Rifles line a shelf in the gun library at the U.S. Bureau of Alcohol, Tobacco and Firearms National Tracing Center in Martinsburg, West Virginia, December 15, 2015. (Photo: Jonathan Ernst/Reuters)

Senate Republicans the week filed legislation to stop the controversial requirement for gun dealers along the U.S.-Mexico border to report multiple rifle sales to the Bureau of Alcohol, Tobacco, Firearms, and Explosives.

Termed the Protecting the Second Amendment Act, the measure was introduced Wednesday by U.S. Sen. Luther Strange, R-Alabama, with Texas Republicans Ted Cruz and John Cornyn signed on as co-sponsors. It aims to repeal a 2011 rule that Federal Firearms License holders in Arizona, California, New Mexico and Texas report whenever, during a five-day period, the same buyer purchases two or more rifles.

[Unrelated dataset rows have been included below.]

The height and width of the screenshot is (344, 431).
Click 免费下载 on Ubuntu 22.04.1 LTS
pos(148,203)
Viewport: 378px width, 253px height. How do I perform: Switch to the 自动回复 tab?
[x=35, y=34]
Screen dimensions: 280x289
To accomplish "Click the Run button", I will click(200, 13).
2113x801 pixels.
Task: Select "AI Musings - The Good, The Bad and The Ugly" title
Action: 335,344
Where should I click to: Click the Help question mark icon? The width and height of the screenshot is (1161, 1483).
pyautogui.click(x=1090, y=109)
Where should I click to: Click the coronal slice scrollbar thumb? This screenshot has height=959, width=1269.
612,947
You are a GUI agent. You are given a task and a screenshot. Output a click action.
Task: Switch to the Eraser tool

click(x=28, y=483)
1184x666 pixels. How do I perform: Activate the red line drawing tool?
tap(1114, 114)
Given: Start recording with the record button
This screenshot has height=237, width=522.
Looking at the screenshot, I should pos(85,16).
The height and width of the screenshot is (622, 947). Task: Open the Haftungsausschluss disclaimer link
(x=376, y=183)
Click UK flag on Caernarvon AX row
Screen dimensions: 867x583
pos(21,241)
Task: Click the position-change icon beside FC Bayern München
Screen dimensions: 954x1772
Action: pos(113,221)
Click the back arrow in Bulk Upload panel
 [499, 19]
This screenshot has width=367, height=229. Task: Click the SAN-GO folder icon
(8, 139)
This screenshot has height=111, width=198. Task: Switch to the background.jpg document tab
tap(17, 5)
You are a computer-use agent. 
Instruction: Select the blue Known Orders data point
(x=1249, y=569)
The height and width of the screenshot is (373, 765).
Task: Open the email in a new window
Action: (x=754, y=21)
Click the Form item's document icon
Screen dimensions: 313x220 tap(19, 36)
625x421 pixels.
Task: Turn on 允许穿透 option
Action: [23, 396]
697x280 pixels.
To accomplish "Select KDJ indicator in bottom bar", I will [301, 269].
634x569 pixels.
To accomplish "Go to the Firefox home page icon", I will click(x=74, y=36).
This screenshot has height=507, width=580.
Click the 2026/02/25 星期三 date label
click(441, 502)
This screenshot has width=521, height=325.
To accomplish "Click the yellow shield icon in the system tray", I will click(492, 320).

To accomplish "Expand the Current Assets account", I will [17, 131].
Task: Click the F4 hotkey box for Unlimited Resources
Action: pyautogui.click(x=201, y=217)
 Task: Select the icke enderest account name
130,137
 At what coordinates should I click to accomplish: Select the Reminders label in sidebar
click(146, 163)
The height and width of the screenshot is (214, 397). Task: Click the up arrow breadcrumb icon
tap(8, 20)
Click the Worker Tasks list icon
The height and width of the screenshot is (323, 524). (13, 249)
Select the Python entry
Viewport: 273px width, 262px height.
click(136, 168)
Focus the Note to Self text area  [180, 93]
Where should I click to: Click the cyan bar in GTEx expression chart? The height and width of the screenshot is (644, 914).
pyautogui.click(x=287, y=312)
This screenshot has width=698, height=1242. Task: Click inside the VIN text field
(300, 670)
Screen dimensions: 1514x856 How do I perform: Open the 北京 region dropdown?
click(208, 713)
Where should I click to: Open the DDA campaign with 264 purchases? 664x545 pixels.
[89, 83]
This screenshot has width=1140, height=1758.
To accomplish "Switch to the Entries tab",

“The Obama administration demonstrated time and again a disturbing willingness to bypass the separation of powers and disregard Congress as a Constitutional watchdog,” Strange said in a statement. “Had the restrictions faced by lawful gun dealers in border states been applied to Alabama, many sportsmen, myself included, would have a difficult time practicing our hobby, and exercising our Constitutional rights.”

The bill, filed as S.1397, would nullify the reporting practice that came after the controversial “Fast and Furious” gun-walking operation was exposed. The agency currently requires that multiple sales of certain rifles defined as semi-automatic rifles greater than .22 caliber capable of accepting a detachable magazine be reported if two or more are sold to the same individual during any five consecutive business days.

Gun industry trade groups opposed the extra data collection from the start, pointing out that in ATF inspections of more than 2,000 FFLs in Texas and Arizona in 2011, none were charged with violations.

Aimed at garnering intelligence to prevent gun trafficking into Mexico, the regulation was upheld by a federal court in 2014 after a group of FFL holders in New Mexico challenged the requirement, claiming that the ATF did not have the authority to require such reporting as the Gun Control Act of 1968 only required the tracking of multiple handgun sales.

The National Rifle Association welcomed Strange’s legislation, saying it would, “roll back the Obama administration’s de facto gun registration scheme.”

S.1397 has been referred to the Senate Committee on the Judiciary.